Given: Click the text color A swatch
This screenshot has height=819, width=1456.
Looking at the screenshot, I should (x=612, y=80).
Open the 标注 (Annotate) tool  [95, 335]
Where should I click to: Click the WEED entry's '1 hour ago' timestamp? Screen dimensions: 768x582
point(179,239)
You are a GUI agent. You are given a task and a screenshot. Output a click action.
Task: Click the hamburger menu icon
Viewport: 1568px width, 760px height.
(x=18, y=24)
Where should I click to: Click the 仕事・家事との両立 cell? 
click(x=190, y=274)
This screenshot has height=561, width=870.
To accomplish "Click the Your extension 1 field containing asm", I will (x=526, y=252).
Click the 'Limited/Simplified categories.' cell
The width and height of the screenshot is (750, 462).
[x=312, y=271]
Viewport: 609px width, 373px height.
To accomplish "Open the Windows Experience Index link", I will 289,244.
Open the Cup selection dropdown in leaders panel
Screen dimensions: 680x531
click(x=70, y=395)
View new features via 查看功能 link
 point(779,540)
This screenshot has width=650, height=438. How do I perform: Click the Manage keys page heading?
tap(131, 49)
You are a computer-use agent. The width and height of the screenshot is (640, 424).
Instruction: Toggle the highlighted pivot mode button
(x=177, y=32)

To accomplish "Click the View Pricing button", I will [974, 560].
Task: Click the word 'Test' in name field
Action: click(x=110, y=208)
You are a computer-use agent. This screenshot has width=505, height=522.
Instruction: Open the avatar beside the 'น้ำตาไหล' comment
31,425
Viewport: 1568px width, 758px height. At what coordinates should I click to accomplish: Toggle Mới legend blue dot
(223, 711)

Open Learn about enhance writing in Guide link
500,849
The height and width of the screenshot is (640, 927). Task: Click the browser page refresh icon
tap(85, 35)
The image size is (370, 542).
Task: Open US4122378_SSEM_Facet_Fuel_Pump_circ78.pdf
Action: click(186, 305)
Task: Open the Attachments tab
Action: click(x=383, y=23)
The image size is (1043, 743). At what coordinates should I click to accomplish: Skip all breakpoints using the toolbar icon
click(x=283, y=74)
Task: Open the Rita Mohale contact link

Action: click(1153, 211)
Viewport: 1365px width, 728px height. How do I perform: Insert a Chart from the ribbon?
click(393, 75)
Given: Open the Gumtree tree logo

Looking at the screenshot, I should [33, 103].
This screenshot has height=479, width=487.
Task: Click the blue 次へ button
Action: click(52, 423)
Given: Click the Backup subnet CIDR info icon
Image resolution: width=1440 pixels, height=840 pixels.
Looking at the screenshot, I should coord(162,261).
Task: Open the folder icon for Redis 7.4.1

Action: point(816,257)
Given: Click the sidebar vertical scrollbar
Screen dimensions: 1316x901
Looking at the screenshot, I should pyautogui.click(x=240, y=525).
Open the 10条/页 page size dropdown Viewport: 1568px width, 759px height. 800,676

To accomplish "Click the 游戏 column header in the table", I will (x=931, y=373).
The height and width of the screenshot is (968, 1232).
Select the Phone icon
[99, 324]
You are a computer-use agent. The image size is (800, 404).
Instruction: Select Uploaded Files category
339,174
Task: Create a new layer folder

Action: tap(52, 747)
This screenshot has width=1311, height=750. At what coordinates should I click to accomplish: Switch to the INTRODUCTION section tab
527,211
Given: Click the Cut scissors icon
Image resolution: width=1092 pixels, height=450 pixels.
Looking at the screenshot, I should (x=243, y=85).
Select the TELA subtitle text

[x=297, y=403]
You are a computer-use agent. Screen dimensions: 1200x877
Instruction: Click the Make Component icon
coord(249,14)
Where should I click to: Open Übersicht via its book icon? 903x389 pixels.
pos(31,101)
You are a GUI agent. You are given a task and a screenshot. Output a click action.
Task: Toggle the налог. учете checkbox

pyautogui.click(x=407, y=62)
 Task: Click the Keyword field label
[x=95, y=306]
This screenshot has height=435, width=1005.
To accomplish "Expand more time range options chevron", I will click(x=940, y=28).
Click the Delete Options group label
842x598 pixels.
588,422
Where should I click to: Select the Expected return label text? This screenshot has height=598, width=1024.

→ WHAT YOU SHOULD DO
Duplicate the data word for word, starting at the line that contains "This screenshot has height=435, width=1005." and ending with the last line of the data.

→ REPLY
This screenshot has height=435, width=1005.
To accomplish "Expand more time range options chevron", I will click(x=940, y=28).
Click the Delete Options group label
842x598 pixels.
588,422
Where should I click to: Select the Expected return label text? This screenshot has height=598, width=1024.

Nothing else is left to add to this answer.